En revanche, ils ne rapportent pas la preuve que la fixation défectueuse des panneaux sur la toiture les empêchait de faire les démarches nécessaires pour revendre leur électricité, ni de la réalité de leur préjudice moral.
Ils sont cependant légitimes à demander à être indemnisés du temps passé au suivi de la procédure, qui est un préjudice dont ils demandent la réparation au titre de leur préjudice moral et qui est la conséquence du manquement de la société Conseils Energy à ses obligations.
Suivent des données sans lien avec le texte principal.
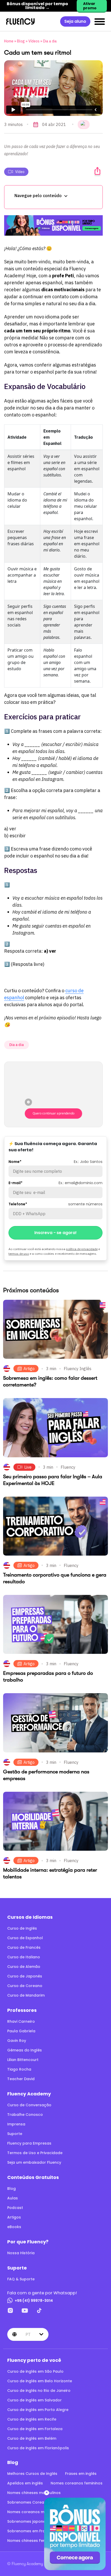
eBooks (14, 2226)
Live (27, 1467)
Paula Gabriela (21, 2031)
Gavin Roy (16, 2040)
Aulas (12, 2198)
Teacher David (21, 2078)
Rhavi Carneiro (21, 2021)
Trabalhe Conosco (25, 2114)
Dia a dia (50, 41)
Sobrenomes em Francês (30, 2531)
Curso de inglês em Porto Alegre (37, 2409)
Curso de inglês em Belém (31, 2438)
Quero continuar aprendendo (53, 1113)
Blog (21, 41)
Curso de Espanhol (25, 1937)
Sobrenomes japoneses (29, 2521)
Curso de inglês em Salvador (34, 2400)
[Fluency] (20, 21)
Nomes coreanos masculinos (34, 2511)
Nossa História (21, 2253)
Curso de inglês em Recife (31, 2419)
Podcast (15, 2207)
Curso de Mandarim (26, 1995)
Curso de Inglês (22, 1928)
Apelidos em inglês (25, 2483)
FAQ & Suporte (21, 2279)
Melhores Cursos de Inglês (32, 2473)
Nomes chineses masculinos (34, 2492)
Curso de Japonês (24, 1976)
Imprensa (16, 2124)
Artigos (14, 2217)
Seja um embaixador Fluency (34, 2162)
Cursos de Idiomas (30, 1917)
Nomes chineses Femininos (32, 2540)
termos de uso (19, 1254)
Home (8, 41)
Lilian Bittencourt (22, 2059)
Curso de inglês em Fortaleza (34, 2428)
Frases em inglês (81, 2473)
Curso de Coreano (24, 1985)
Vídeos (33, 41)
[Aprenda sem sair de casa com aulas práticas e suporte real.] (53, 225)
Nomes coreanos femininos (76, 2483)
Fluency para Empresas (29, 2143)
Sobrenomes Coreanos (29, 2502)
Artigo (29, 1368)
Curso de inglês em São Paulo (35, 2371)
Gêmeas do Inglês (24, 2050)
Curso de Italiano (23, 1957)
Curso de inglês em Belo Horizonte (39, 2381)
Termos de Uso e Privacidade (34, 2152)
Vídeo (20, 171)
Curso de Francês (24, 1947)
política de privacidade (82, 1249)
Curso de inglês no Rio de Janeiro (38, 2390)
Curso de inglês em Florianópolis (38, 2448)
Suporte (14, 2133)
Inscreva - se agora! (55, 1233)
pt (28, 2334)
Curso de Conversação (29, 2105)
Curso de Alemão (23, 1966)
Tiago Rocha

Cela justifie une indemnité de 500€.
La société Conseils Energy doit ainsi être condamnée à payer à Monsieur [G] et Madame [Q] la somme de 10.110,31€.
Sur les frais et dépens
En application de l’article 696 du code de procédure civile, la société Conseils Rénovation doit être condamnée aux dépens, qui comprennent les frais d’expertise judiciaire.
En application de l’article 700 du code de procédure civile, il convient de la condamner à payer à Monsieur [G] et Madame [Q] la somme de 3.000€.
PAR CES MOTIFS
Le tribunal, statuant par jugement réputé contradictoire rendu en premier ressort par mise à disposition au greffe :
CONDAMNE la société Conseils Energy à payer à Monsieur [G] et Madame [Q] la somme de 10.110,31€ (dix mille cent dix euros et trente et un centimes) au titre de reprise de la pose des panneaux, des frais d’expertise amiable et du temps passé au suivi de la procédure,
DÉBOUTE Monsieur [G] et Madame [Q] de leur demande au titre d’une perte de revente d’électricité,
CONDAMNE la société Conseils Energy aux dépens, les avocats de la cause en ayant fait la demande, pouvant, chacun en ce qui le concerne, recouvrer sur la partie condamnée ceux des dépens dont ils auraient fait l’avance sans avoir reçu provision en application de l’article 699 du code de procédure civile,
CONDAMNE la société Conseils Energy à payer à Monsieur [G] et Madame [Q] 3.000€ (trois mille euros) au titre de l’article 700 du code de procédure civile,
RAPPELLE le caractère exécutoire par provision du présent jugement.